It would be nice if the following worked as expected:
m = re.match(r"(a)(b)(c)", "abc")
assert isinstance(m, Sequence)
assert len(m) == 4
assert list(m) == ["abc", "a", "b", "c"]
abc, a, b, c = m
assert abc == "abc" and a == "a" and b == "b" and c == "c"
match re.match(r"(\d+)-(\d+)-(\d+)", "2025-05-07"):
case [_, year, month, day]:
assert year == "2025" and month == "05" and day == "07"
If you also work with Javascript this will feel very familiar:
let m = "abc".match(/(a)(b)(c)/)
console.log(m instanceof Array) // true
console.log(m.length) // 4
console.log(Array.from(m)) // [ 'abc', 'a', 'b', 'c' ]
let [abc, a, b, c] = m
console.log(abc) // abc
console.log(a) // a
console.log(b) // b
console.log(c) // c
Back in 2016, the re.Match
object API was expanded to include __getitem__
as a shortcut for .group(...)
.
The goal was to improve usability and approachability by making re.Match
objects fit a bit more seamlessly into python’s core data model.
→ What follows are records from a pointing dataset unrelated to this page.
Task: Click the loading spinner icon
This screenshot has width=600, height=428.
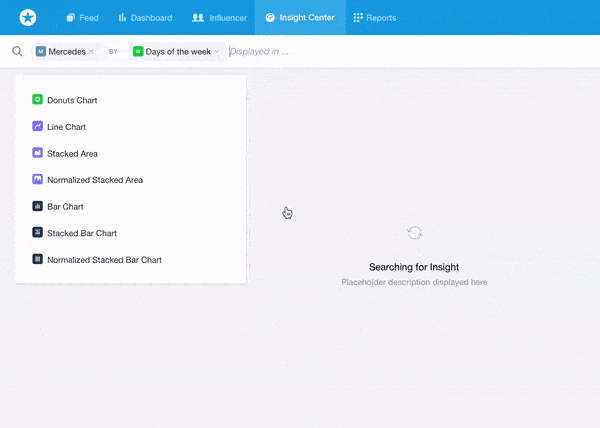Action: [x=414, y=233]
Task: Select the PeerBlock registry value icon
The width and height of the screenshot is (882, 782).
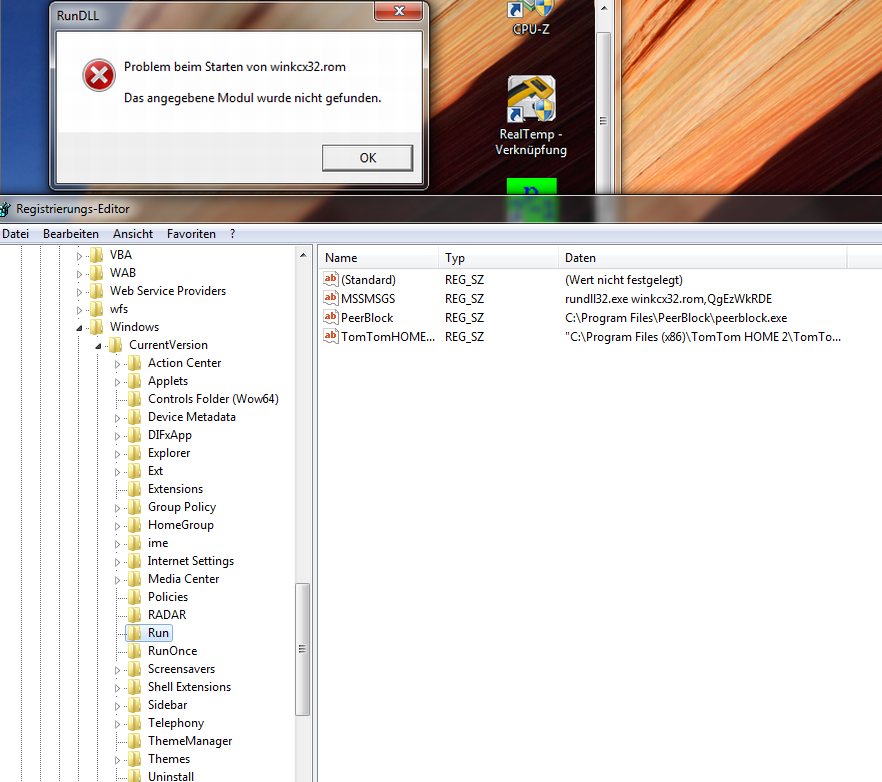Action: 331,318
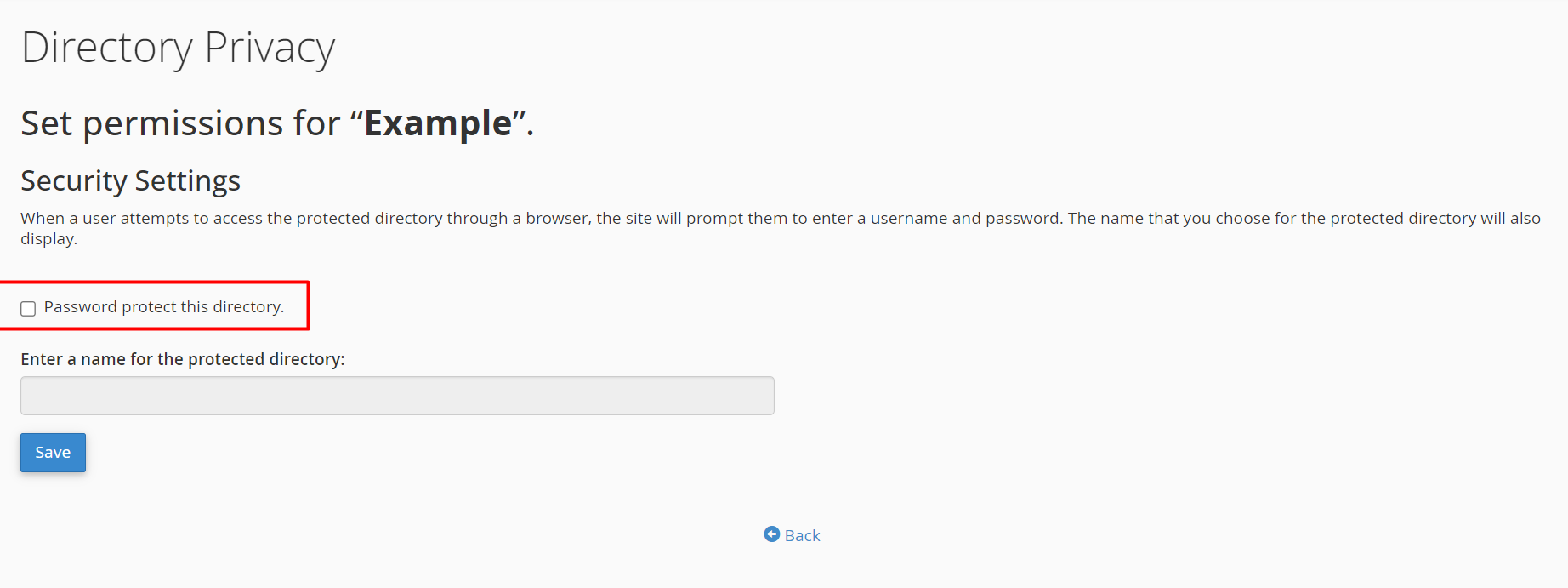
Task: Click the blue circular Back arrow icon
Action: click(771, 534)
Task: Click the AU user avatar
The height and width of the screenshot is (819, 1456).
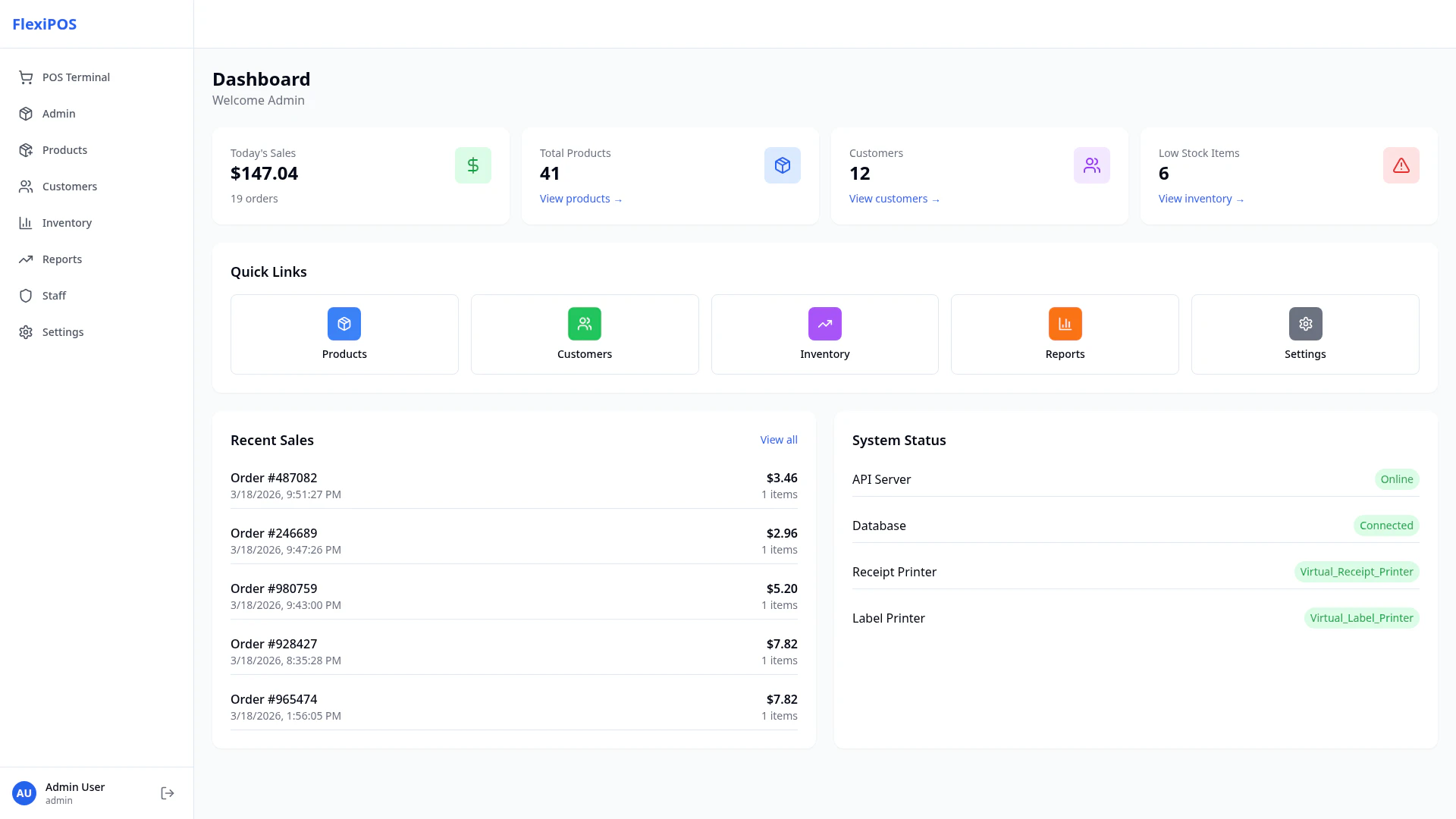Action: [24, 793]
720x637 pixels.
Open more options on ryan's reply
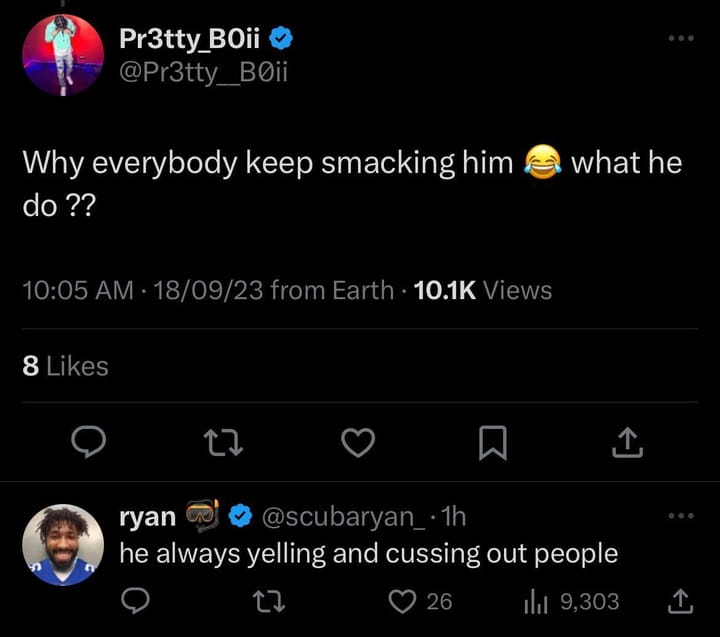[680, 516]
Accessing groups via subscripting is now intuitive, but because re.Match
objects only have a __getitem__
and no __len__
, they can’t be used as a proper Sequence
type.
To me, this always felt a bit awkward. After digging up the original discussion, it seems like the reason why __len__
didn’t make it was that it was still undecided whether the returned value should take into account group 0
or not.
Almost a decade later, as a user, the way I see it is that the __getitem__
implementation we’re now used to suggests a regular Sequence
type that also happens to transparently translate group names provided as subscript to their corresponding group index. In fact, this is actually how it works in the underlying C code.
With this in mind, we can simply define __len__
taking into account group 0
, and we’ll finally be able to enjoy coherent re.Match
objects that behave as proper Sequence
types.
I have a working pull request, feel free to check it out:
How would named groups work here?
The re.Match
object is a collection of associated matched groups, which all have an index. The fact that some of them can additionally be referenced by name doesn’t change anything to the number of matched groups associated to the match object.
Named groups are a non-exhaustive mapping. This is why I’m suggesting that __len__
should return the total number of matched groups. The Sequence
protocol is guaranteed to offer a complete bijection. The fact that the __getitem__
implementation also works with group names is just a nice convenience on top.